Zon asked that O’Brien be sentenced to five years in prison, and 20 years on probation, reminding the judge that the thefts happened throughout a period of four years, between 2012 and 2015.
Defense attorney Steven M. Frey, of The Frey Law Firm in Jonesboro, called witnesses to testify on behalf of O’Brien. All said O’Brien had admitted his guilt, but he was a good man with a family to support. Since leaving the Newton County Fire Department, he has worked menial jobs, they said.
They also told the judge the last year had been humiliating for the entire family.
“The state is asking for penitentiary time,” Frey said. “While I don’t agree with it, if the state rules [imprisonment], allow him to work to contribute to his family.” Frey also added allowing O’Brien to work would help him pay restitution to the county.
Judge hands down sentence
“Often times the court seeks to judge whether someone’s a good or bad person,” said Johnson, when rendering his verdict. “My job is to treat people in the same situation alike.”
Johnson then handed down O’Brien’s sentence, including forbidding him from working for any local, state or federal government or in a position of fiduciary responsibility for the length of his probation.
Under the first offense rule, O’Brien’s record will be clean after he finishes serving out his probation.
Zon said she was generally pleased with the sentence. “I think the judge’s words at sentencing spoke to concerns I have. He [O’Brien] was in a position of public trust.
“The public is paying attention and they should be and so should all of us working in local government,” she said. “This [type of behavior] isn’t to be tolerated in Newton County.”
She also said that O’Brien will be sent to the Georgia Diagnostic and Classification State Prison in Jackson for assessment before being assigned to another state prison to serve out his sentence.
Investigating misuse of P-card
O’Brien had been indicted by a Grand Jury in January on charges involving the illegal use of a county purchasing card. According to Zon, following an investigation by the Georgia Bureau of Investigation (GBI), the District Attorney’s Office matched purchases made on O’Brien’s county-issued P-card with SKU numbers. The comparison showed that O’Brien had bought a gate, fencing materials, ceiling fans, lawn furniture, an inflatable kayak, wood shutters, tools and other items that appeared to be for home renovation, remodeling and decorating.

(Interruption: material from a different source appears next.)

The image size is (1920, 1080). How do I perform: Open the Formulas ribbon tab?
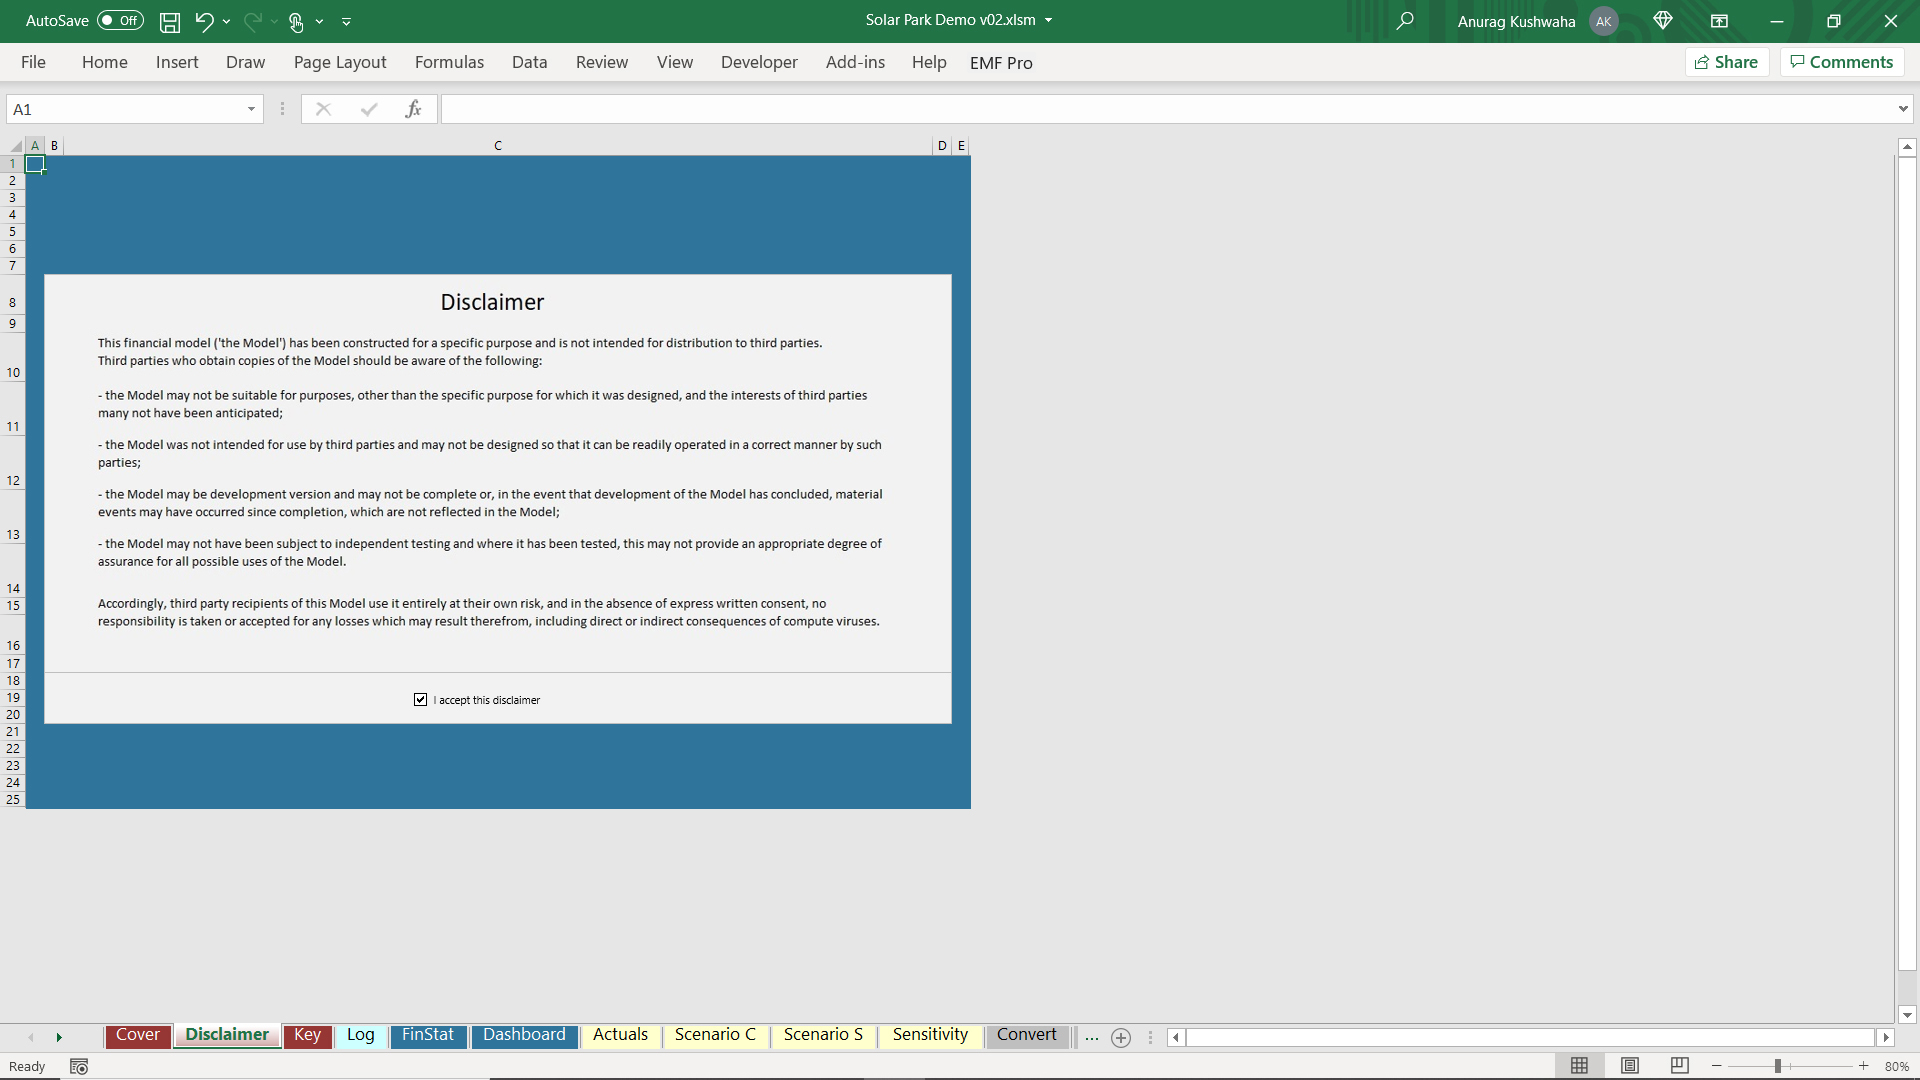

The four counts were for actions spread throughout different periods between January 2012 and Sept. 21, 2015. O’Brien was put on unpaid administrative leave on Oct. 14, following an emergency executive session by the Newton County Board of Commissioners.
O’Brien was placed on unpaid leave by former Interim County Manager Harry Owens on Oct. 14. However, a settlement to pay O’Brien through Jan. 17 was reached by the former fire chief and the county in November.